Cisterna e pozzo ad edicola di Fara in Sabina: il simbolo cinquecentesco dei Farnese
La cisterna e il pozzo ad edicola di Fara in Sabina si trova in piazza del Duomo, nel punto più alto del borgo sabino in provincia di Rieti. Costruita nel 1588 per volere della famiglia Farnese, è considerata il simbolo della città — e il dettaglio più sorprendente è che funziona ancora. Dopo oltre quattro secoli, il pozzo continua a fornire acqua agli abitanti.
Una questione di potere e di acqua
La cisterna nasce in un momento preciso: i Farnese hanno appena preso il controllo di Fara, subentrando agli Orsini intorno alla metà del Cinquecento. Alessandro Farnese — vicecancelliere apostolico e vescovo della Sabina — rilancia l'economia locale ristrutturando l'abbazia di Farfa e rimettendo in piedi la fiera. E la cisterna è uno dei lavori pubblici realizzati in quel periodo.

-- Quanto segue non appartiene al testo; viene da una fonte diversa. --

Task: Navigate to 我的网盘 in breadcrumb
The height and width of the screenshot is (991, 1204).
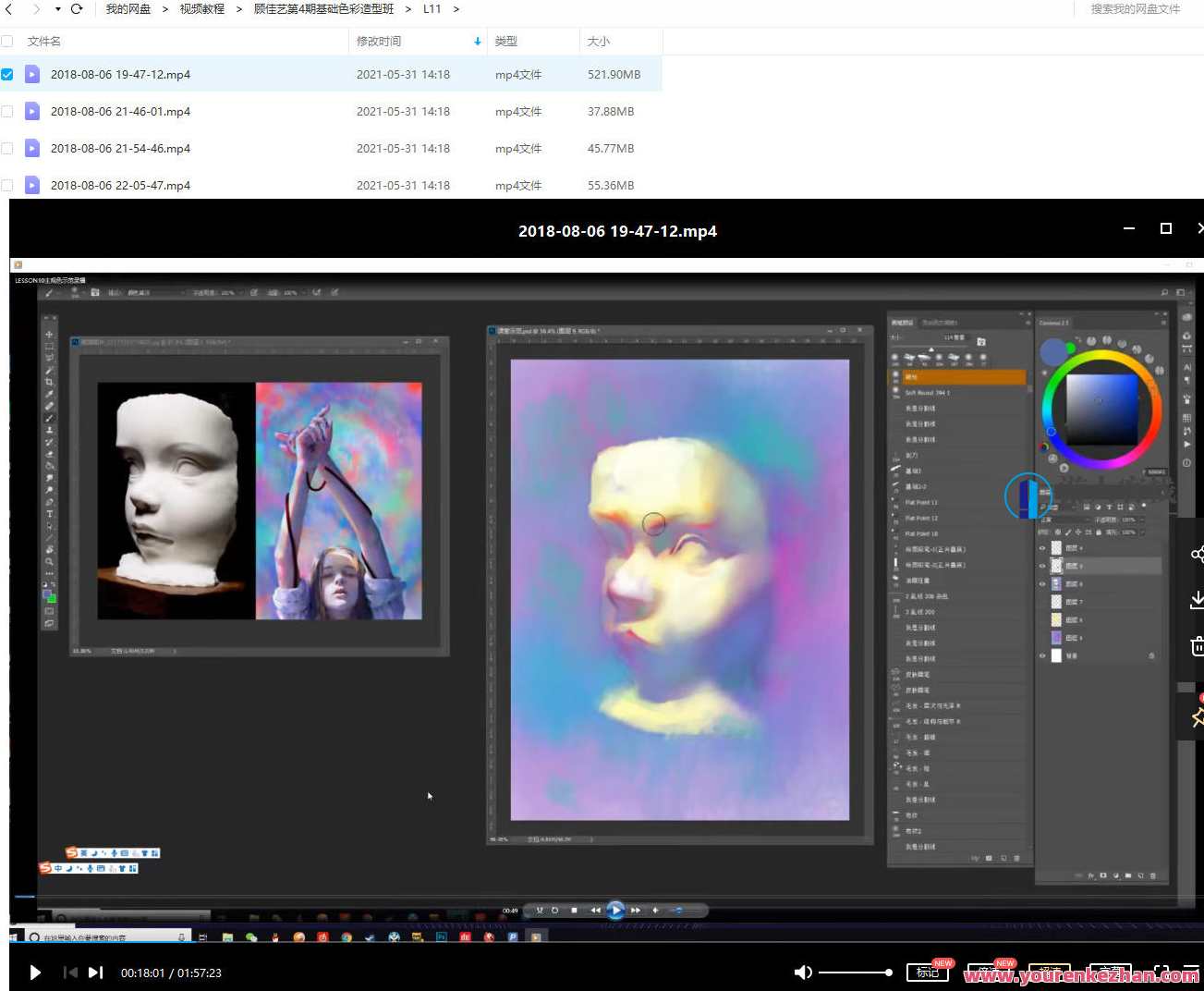Action: [128, 9]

Come è fatta e cosa c'è sotto
La parte visibile è un'edicola in pietra squadrata a pianta quadrata, con quattro aperture chiuse da inferriate in ferro battuto. Poggia su un basamento a due gradini, con una copertura a crociera decorata a squame. Ma la struttura vera si trova sotto: una cisterna a pianta rettangolare capace di contenere circa 600.000 litri di acqua.